[[ DATA SUPPLIED open ]]

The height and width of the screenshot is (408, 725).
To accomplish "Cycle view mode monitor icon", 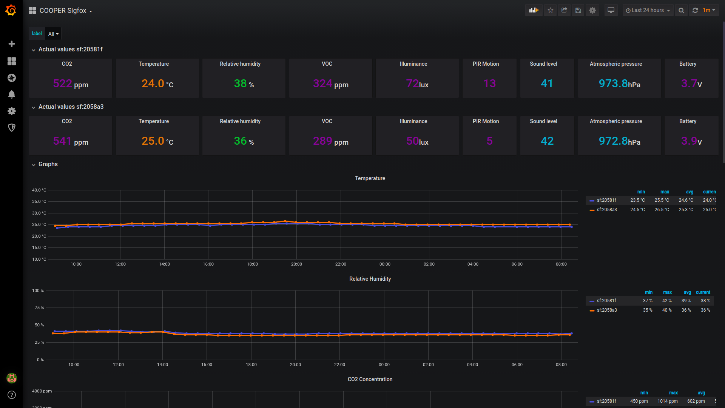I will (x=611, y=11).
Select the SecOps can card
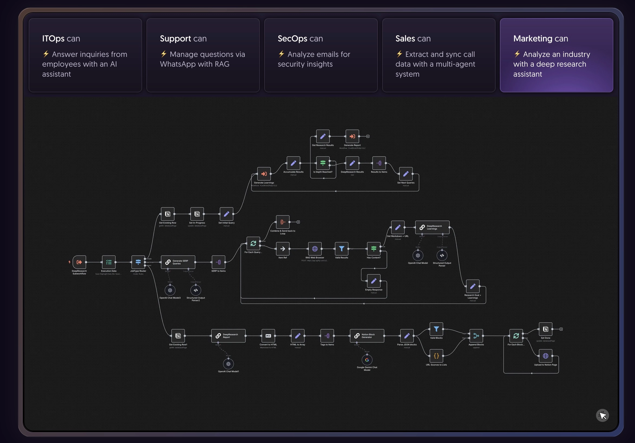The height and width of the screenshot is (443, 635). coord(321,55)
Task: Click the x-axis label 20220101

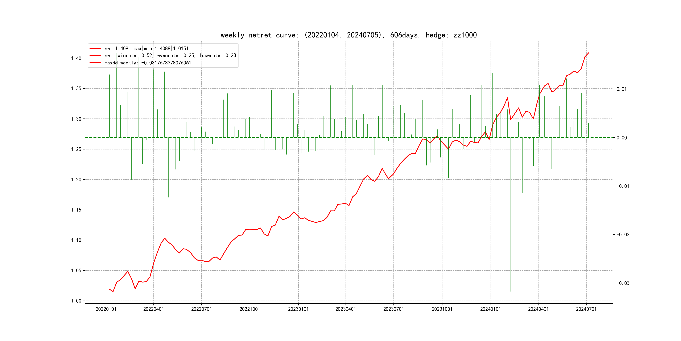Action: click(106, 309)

[[ DATA SUPPLIED closed ]]

## [TO DO]
Find the line containing "Select the SecOps can card" in the records above and restate it, and each line after it through the end, word for word, dropping the pictures.

## [ANSWER AREA]
Select the SecOps can card
The height and width of the screenshot is (443, 635). coord(321,55)
Task: Click the x-axis label 20220101

Action: click(106, 309)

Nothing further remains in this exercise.